# What is expected
Change every "Find the location of" in the data below to "Give the position of", and keep everything else the same.

Items from a dataset:

********************

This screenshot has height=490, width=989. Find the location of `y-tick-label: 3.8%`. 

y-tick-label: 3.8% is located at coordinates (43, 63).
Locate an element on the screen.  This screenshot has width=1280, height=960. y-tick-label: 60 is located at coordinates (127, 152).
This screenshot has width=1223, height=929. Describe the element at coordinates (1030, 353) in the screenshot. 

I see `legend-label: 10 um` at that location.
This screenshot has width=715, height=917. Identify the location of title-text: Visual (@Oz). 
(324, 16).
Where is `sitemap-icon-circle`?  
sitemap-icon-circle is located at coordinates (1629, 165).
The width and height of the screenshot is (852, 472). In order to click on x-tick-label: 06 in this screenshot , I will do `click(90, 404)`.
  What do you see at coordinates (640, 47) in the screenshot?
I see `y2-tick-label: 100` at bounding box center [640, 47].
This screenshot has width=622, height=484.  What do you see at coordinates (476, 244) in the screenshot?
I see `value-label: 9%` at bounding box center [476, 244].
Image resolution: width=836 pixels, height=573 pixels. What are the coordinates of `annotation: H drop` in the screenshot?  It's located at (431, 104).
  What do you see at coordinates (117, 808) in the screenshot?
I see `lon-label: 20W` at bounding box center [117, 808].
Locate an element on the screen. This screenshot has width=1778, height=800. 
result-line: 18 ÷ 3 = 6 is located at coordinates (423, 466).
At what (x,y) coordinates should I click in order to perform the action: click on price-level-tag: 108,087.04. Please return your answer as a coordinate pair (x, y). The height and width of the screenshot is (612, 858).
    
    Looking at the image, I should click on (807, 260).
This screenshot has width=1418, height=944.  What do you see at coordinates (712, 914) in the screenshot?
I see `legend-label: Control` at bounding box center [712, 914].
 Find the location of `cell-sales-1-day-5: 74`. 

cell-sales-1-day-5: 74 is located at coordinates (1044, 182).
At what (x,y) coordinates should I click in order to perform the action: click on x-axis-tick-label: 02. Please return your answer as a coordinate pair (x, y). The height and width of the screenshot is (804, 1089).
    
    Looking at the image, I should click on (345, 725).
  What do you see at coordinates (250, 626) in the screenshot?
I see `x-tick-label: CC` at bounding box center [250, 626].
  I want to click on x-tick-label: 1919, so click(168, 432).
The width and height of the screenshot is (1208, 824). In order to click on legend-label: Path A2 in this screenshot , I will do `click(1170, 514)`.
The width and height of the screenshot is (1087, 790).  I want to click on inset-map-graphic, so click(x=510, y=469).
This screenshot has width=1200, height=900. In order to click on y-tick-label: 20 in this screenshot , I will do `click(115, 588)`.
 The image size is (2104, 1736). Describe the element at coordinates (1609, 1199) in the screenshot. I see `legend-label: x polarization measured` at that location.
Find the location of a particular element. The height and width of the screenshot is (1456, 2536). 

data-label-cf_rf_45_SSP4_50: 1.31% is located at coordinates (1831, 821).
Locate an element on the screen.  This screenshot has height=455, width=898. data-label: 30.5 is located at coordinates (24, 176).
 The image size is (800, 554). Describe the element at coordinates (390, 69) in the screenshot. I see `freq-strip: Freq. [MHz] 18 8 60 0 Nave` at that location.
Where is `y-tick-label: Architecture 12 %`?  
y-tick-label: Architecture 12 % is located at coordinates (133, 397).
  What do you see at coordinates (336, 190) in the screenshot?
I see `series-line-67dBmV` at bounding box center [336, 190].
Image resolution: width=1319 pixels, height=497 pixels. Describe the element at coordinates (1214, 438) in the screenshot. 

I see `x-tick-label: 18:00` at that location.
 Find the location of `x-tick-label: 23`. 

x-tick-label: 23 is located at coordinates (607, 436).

********************

# Answer to this exercise
This screenshot has height=490, width=989. Give the position of `y-tick-label: 3.8%`. 

y-tick-label: 3.8% is located at coordinates (43, 63).
Locate an element on the screen.  This screenshot has width=1280, height=960. y-tick-label: 60 is located at coordinates (127, 152).
This screenshot has width=1223, height=929. Describe the element at coordinates (1030, 353) in the screenshot. 

I see `legend-label: 10 um` at that location.
This screenshot has width=715, height=917. Identify the location of title-text: Visual (@Oz). 
(324, 16).
Where is `sitemap-icon-circle`?  
sitemap-icon-circle is located at coordinates (1629, 165).
The width and height of the screenshot is (852, 472). In order to click on x-tick-label: 06 in this screenshot , I will do `click(90, 404)`.
  What do you see at coordinates (640, 47) in the screenshot?
I see `y2-tick-label: 100` at bounding box center [640, 47].
This screenshot has width=622, height=484.  What do you see at coordinates (476, 244) in the screenshot?
I see `value-label: 9%` at bounding box center [476, 244].
Image resolution: width=836 pixels, height=573 pixels. What are the coordinates of `annotation: H drop` in the screenshot?  It's located at (431, 104).
  What do you see at coordinates (117, 808) in the screenshot?
I see `lon-label: 20W` at bounding box center [117, 808].
Locate an element on the screen. This screenshot has width=1778, height=800. 
result-line: 18 ÷ 3 = 6 is located at coordinates (423, 466).
At what (x,y) coordinates should I click in order to perform the action: click on price-level-tag: 108,087.04. Please return your answer as a coordinate pair (x, y). The height and width of the screenshot is (612, 858).
    
    Looking at the image, I should click on (807, 260).
This screenshot has width=1418, height=944.  What do you see at coordinates (712, 914) in the screenshot?
I see `legend-label: Control` at bounding box center [712, 914].
 Give the position of `cell-sales-1-day-5: 74`. 

cell-sales-1-day-5: 74 is located at coordinates (1044, 182).
At what (x,y) coordinates should I click in order to perform the action: click on x-axis-tick-label: 02. Please return your answer as a coordinate pair (x, y). The height and width of the screenshot is (804, 1089).
    
    Looking at the image, I should click on (345, 725).
  What do you see at coordinates (250, 626) in the screenshot?
I see `x-tick-label: CC` at bounding box center [250, 626].
  I want to click on x-tick-label: 1919, so click(168, 432).
The width and height of the screenshot is (1208, 824). In order to click on legend-label: Path A2 in this screenshot , I will do `click(1170, 514)`.
The width and height of the screenshot is (1087, 790).  I want to click on inset-map-graphic, so click(x=510, y=469).
This screenshot has width=1200, height=900. In order to click on y-tick-label: 20 in this screenshot , I will do `click(115, 588)`.
 The image size is (2104, 1736). Describe the element at coordinates (1609, 1199) in the screenshot. I see `legend-label: x polarization measured` at that location.
Give the position of a particular element. The height and width of the screenshot is (1456, 2536). 

data-label-cf_rf_45_SSP4_50: 1.31% is located at coordinates (1831, 821).
Locate an element on the screen.  This screenshot has height=455, width=898. data-label: 30.5 is located at coordinates (24, 176).
 The image size is (800, 554). Describe the element at coordinates (390, 69) in the screenshot. I see `freq-strip: Freq. [MHz] 18 8 60 0 Nave` at that location.
Where is `y-tick-label: Architecture 12 %`?  
y-tick-label: Architecture 12 % is located at coordinates (133, 397).
  What do you see at coordinates (336, 190) in the screenshot?
I see `series-line-67dBmV` at bounding box center [336, 190].
Image resolution: width=1319 pixels, height=497 pixels. Describe the element at coordinates (1214, 438) in the screenshot. 

I see `x-tick-label: 18:00` at that location.
 Give the position of `x-tick-label: 23`. 

x-tick-label: 23 is located at coordinates (607, 436).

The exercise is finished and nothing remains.